John Budzash

January 22, 2009 - 11:11am
INSIDE EDGE

The Corzine challenge: can he do better against Ken Balut than Dick Hughes did against Bill Clark?

Gov. Richard J. Hughes won 91% of the vote in the 1965 Democratic gubernatorial primary, when he sought re-election to a second term.

Only twice have incumbent statewide officeholders lost primary elections.  They were both Republicans: in 1973, U.S. Rep. Charles Sandman defeated Governor William Cahill by a 58%-41% margin; and in 1978, when four-term U.S. Senator Clifford Case lost to Jeffrey Bell, a 35-year-old former speechwriter for Ronald Reagan, by a 51%-49% margin.

In 1977, Governor Brendan Byrne had ten opponents in the Democratic primary, including two Congressmen, a State Senator, and his own Commissioner of Labor.  Byrne won with 30% of the vote; U.S. Rep. Robert Roe came in second with 23%.

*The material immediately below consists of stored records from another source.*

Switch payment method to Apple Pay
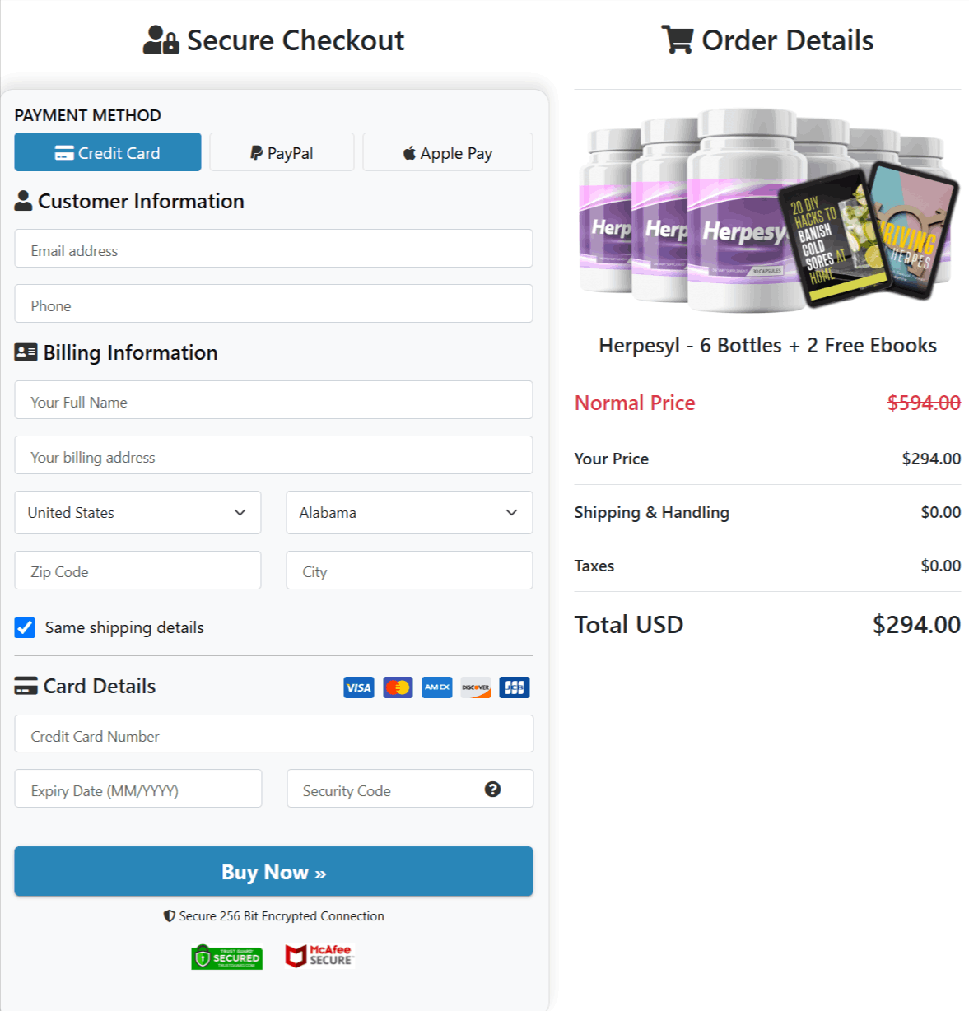This screenshot has height=1011, width=969. [x=447, y=151]
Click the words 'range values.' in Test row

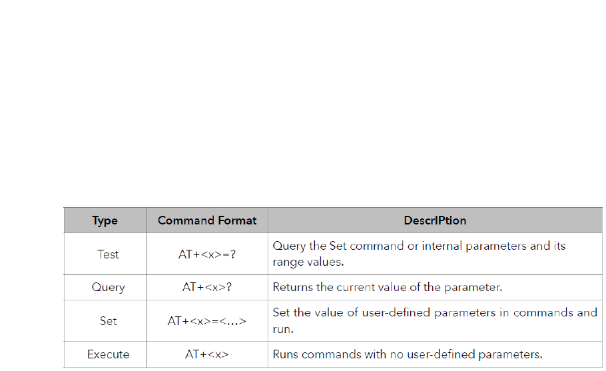point(308,262)
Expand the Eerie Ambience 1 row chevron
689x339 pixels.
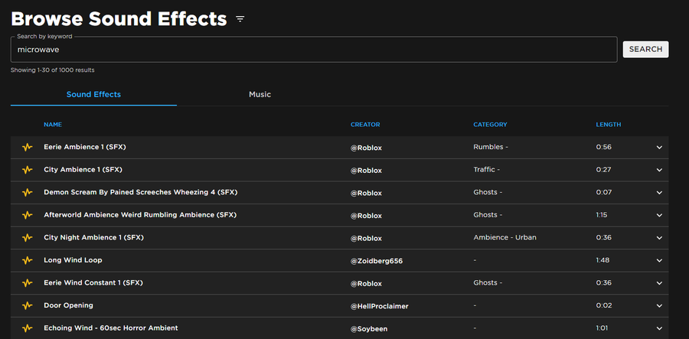(659, 148)
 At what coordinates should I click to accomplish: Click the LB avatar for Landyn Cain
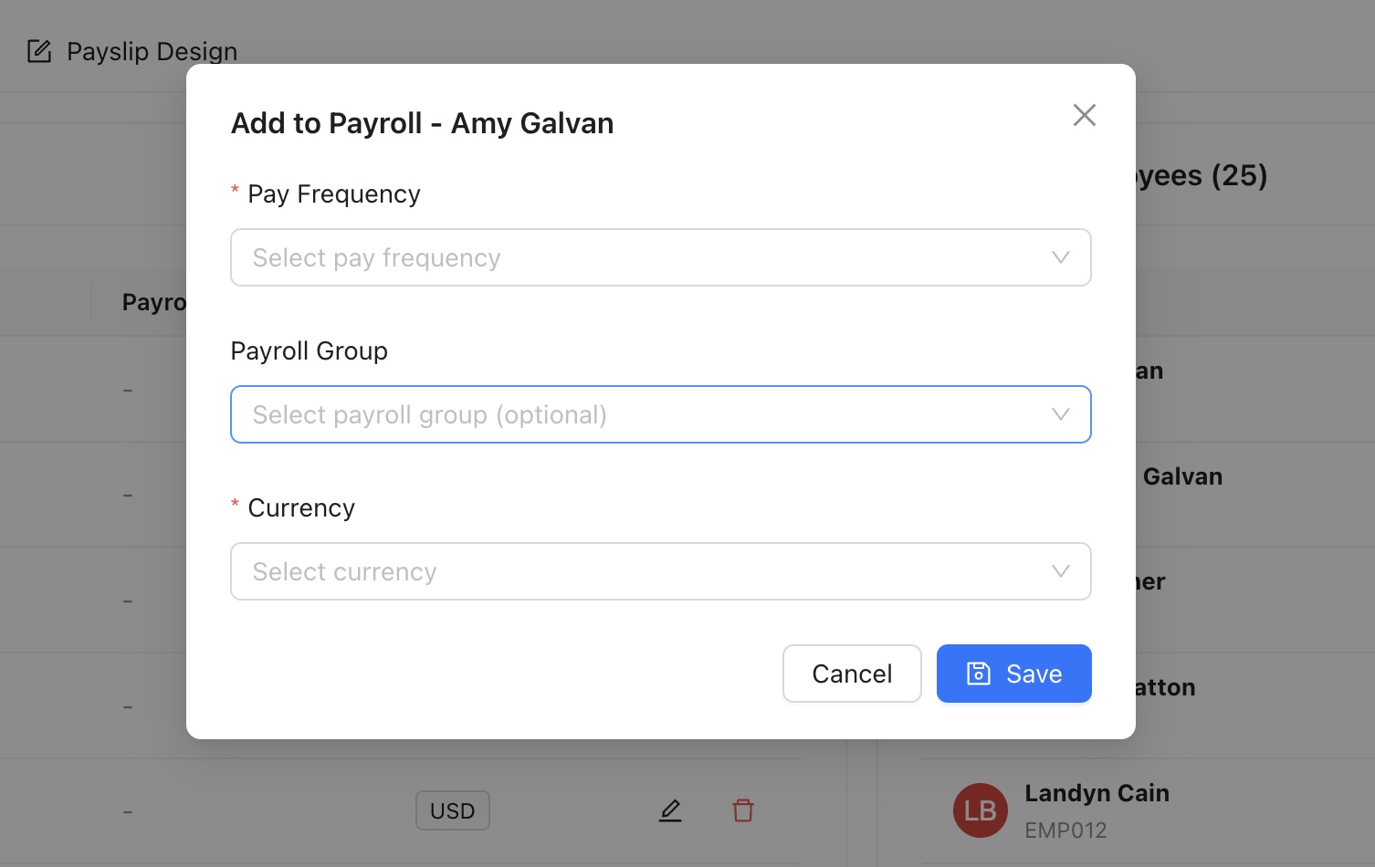980,810
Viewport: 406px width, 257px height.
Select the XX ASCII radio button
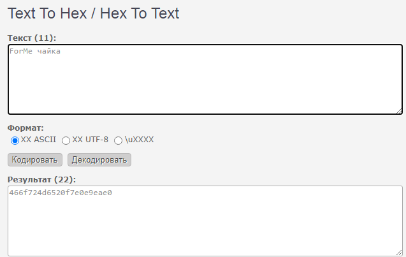point(15,140)
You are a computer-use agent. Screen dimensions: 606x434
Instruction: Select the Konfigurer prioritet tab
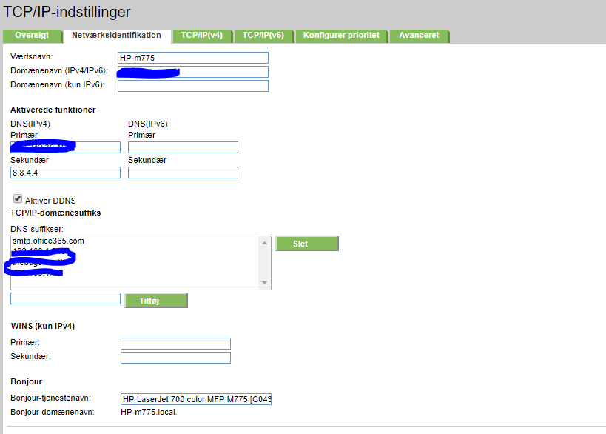click(x=340, y=35)
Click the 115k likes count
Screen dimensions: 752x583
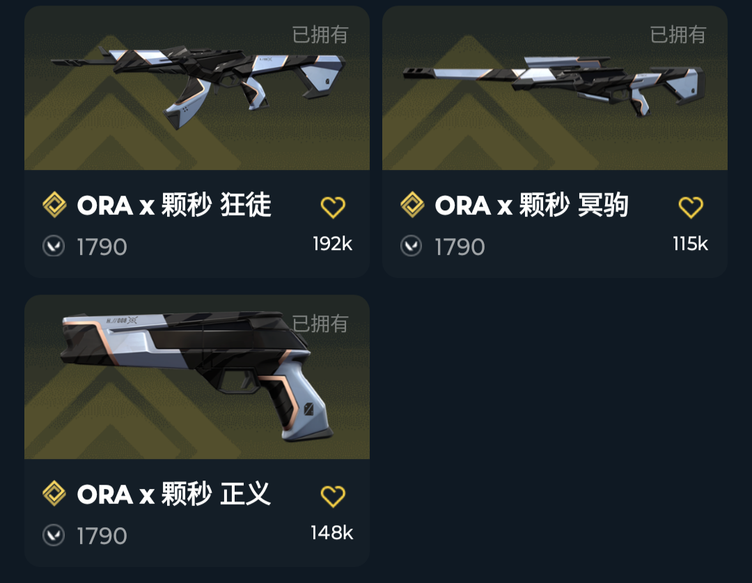tap(690, 244)
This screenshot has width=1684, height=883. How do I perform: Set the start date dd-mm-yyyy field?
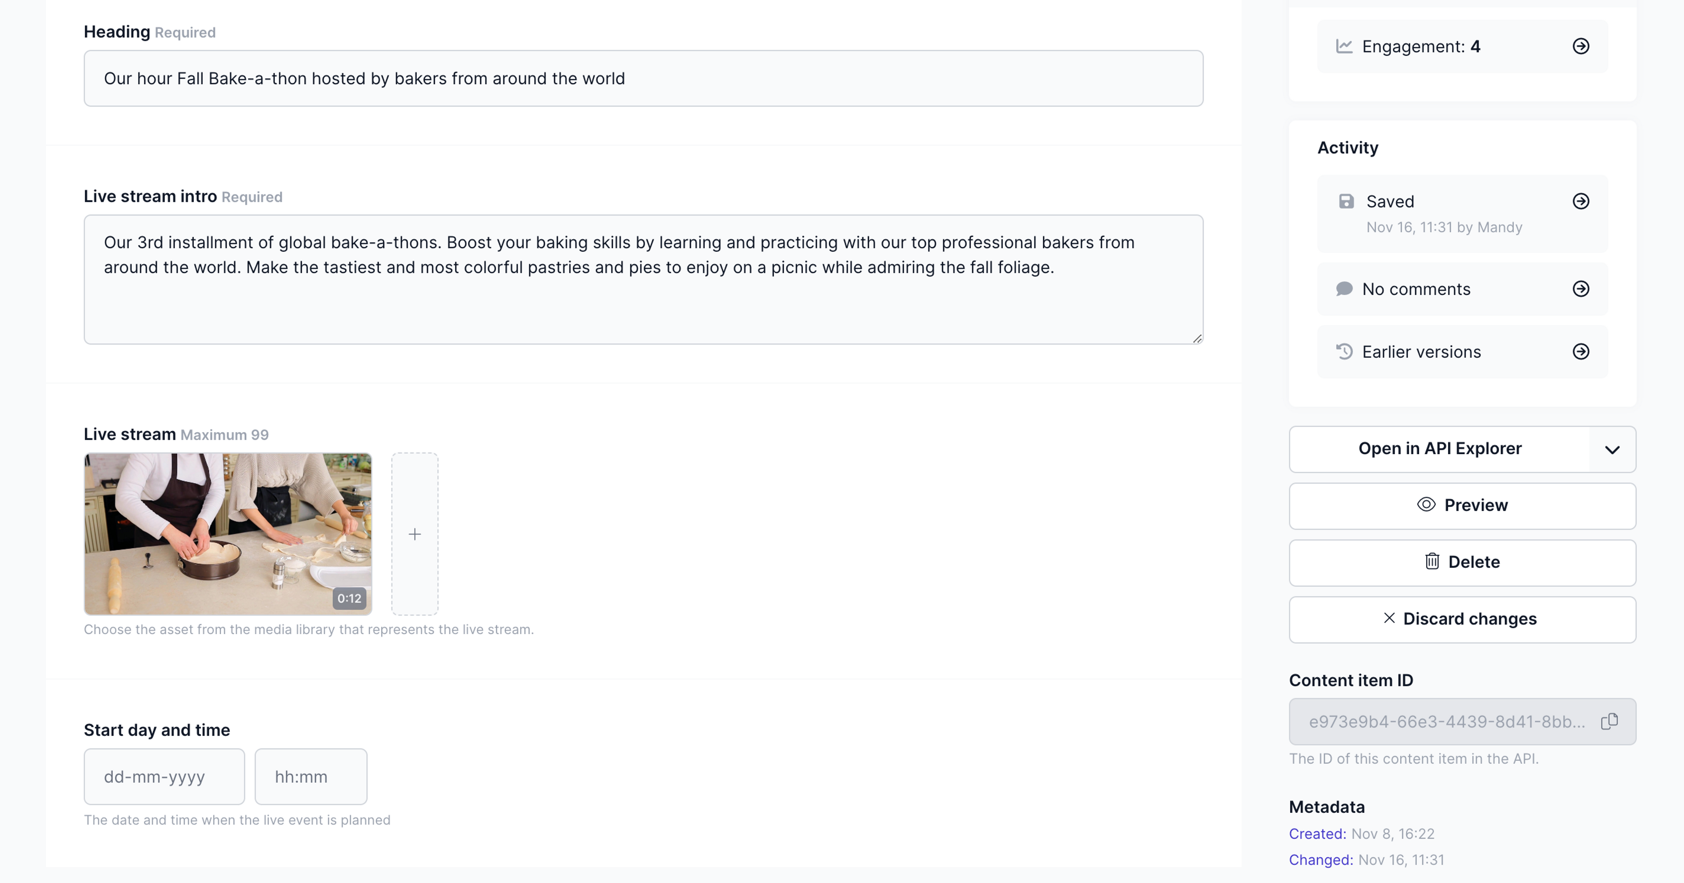tap(164, 776)
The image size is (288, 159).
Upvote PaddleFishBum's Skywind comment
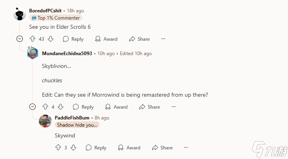(x=58, y=147)
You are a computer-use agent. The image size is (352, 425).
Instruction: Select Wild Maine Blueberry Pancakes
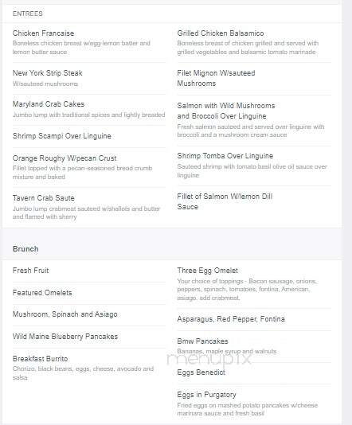(x=65, y=337)
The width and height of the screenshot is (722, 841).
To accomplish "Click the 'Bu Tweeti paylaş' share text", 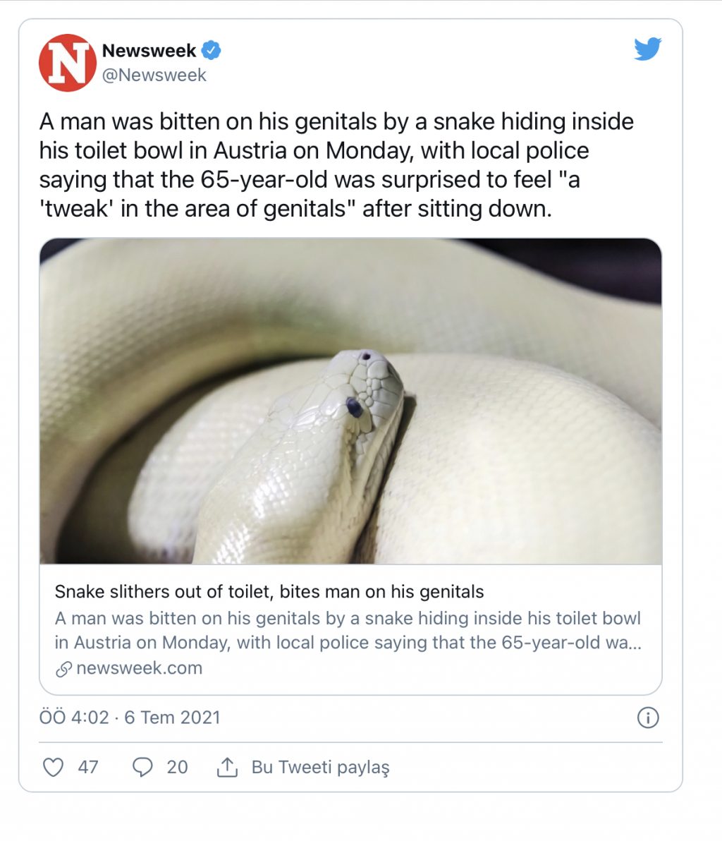I will pos(320,767).
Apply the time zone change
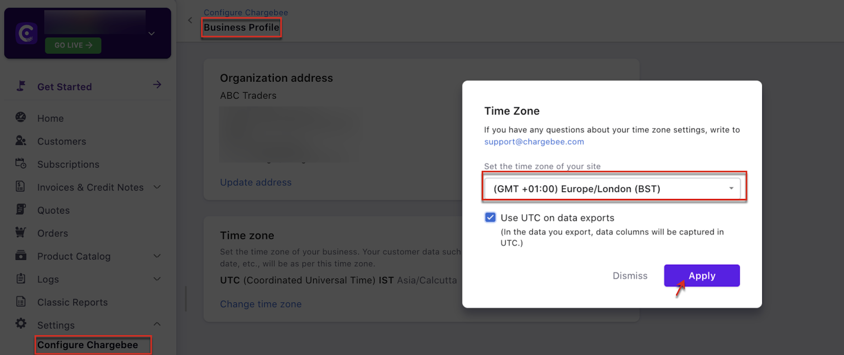This screenshot has width=844, height=355. click(702, 276)
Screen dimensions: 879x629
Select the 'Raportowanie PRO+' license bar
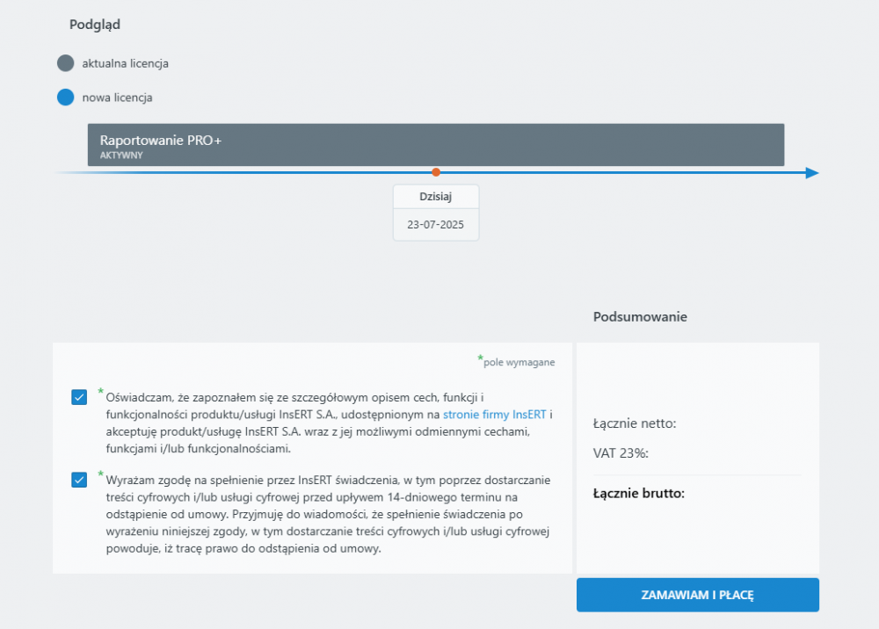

The most high profile primary against an incumbent came in 2008, when 84-year-old U.S. Senator Frank Lautenberg faced a major challenge from U.S. Rep. Robert Andrews.  Lautenberg won 59% of the vote in the Democratic primary, with 35% for Andrews and 6% for Morristown Mayor Donald Cresitello

Lautenberg has faced two minor challenges as an incumbent.  He won 81% against Bill Campbell and Lynne Speed in 1994 and 80% against Elnardo Webster (the father of a powerful Democratic lawyer) and Harold Young in 1988.